Top of Provided passage

Richard didn’t seem to have noticed.He didn’t notice the first shot he had this morning either. As soon as it was over, he made himself comfy on the sofa and did what he does best.

Pour un Instant

6 Apr

My daily afternoon walks to the park with Richard are always interesting. There are the things people we see: walkers, cyclists, skateboarders, ducks, cats on leashes, neo-hippies, tightrope walkers – it is Portland after all! These might not be the norm in every park, but they are in ours. Yesterday, brought something new: a young woman playing a harmonium.

A lot of musicians fill the park. Some cyclists carry radios and you get a snippet of a song as they roll past. There’s a guy who comes with a small keyboard, records tracks, and accompanies himself on a trumpet. Thursday and Friday afternoons, when the weather is nice, band perform beside the dog off-leash area. But yesterday’s harmonium was novel.

I actually had to look up the correct word. As I walked past the performer, I called it a hurdy-gurdy in my head. She was seated on a blanket near the pond. That’s a real gathering place for groups of friends and families. It is also the sunniest spot in the park.

Bottom of Provided passage

Work to complete — Copy word for word the part of the park walk text from "Richard didn’t seem" to "playing a harmonium.". The data that follows has nothing to do with the park walk text.

Top of Input data

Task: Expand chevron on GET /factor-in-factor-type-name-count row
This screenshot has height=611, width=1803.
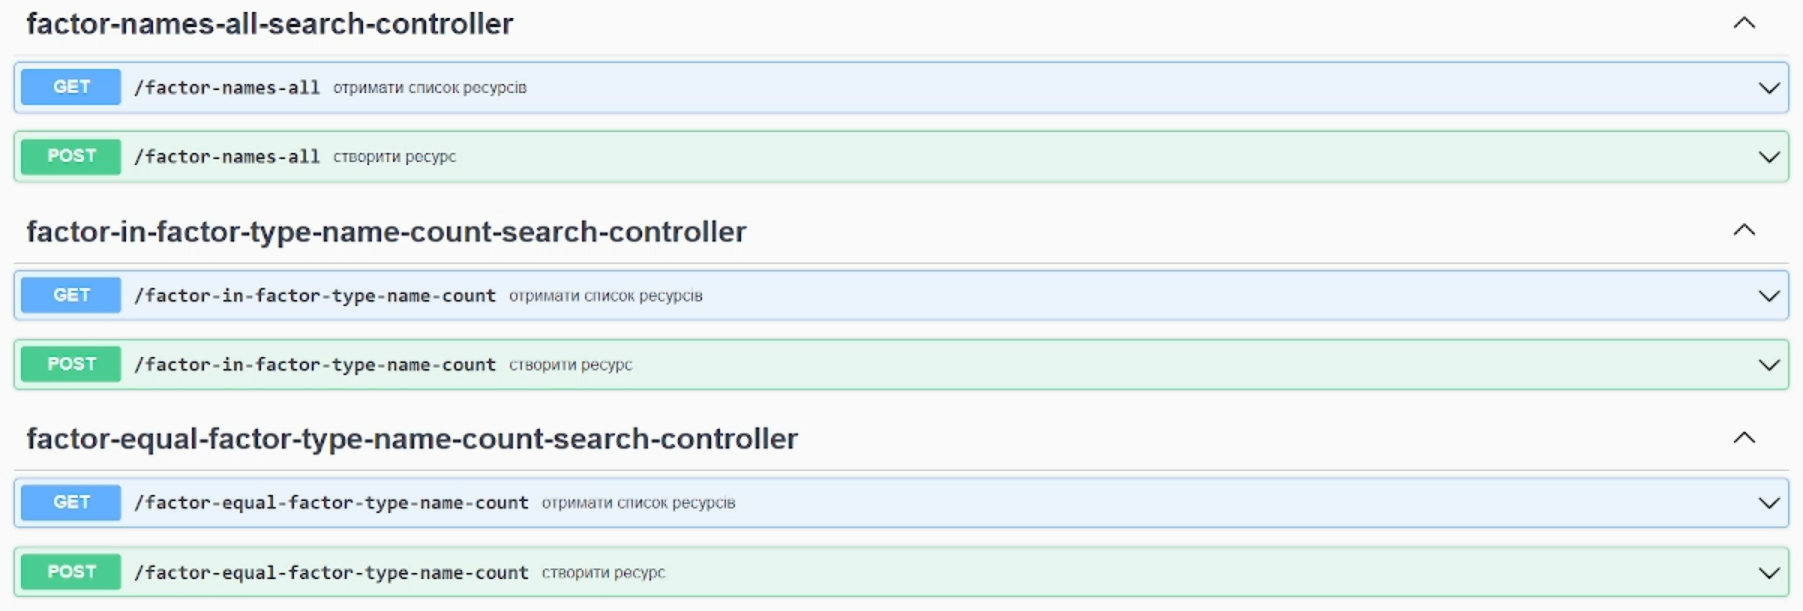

Bottom of Input data

Problem solution —
Richard didn’t seem to have noticed.He didn’t notice the first shot he had this morning either. As soon as it was over, he made himself comfy on the sofa and did what he does best.

Pour un Instant

6 Apr

My daily afternoon walks to the park with Richard are always interesting. There are the things people we see: walkers, cyclists, skateboarders, ducks, cats on leashes, neo-hippies, tightrope walkers – it is Portland after all! These might not be the norm in every park, but they are in ours. Yesterday, brought something new: a young woman playing a harmonium.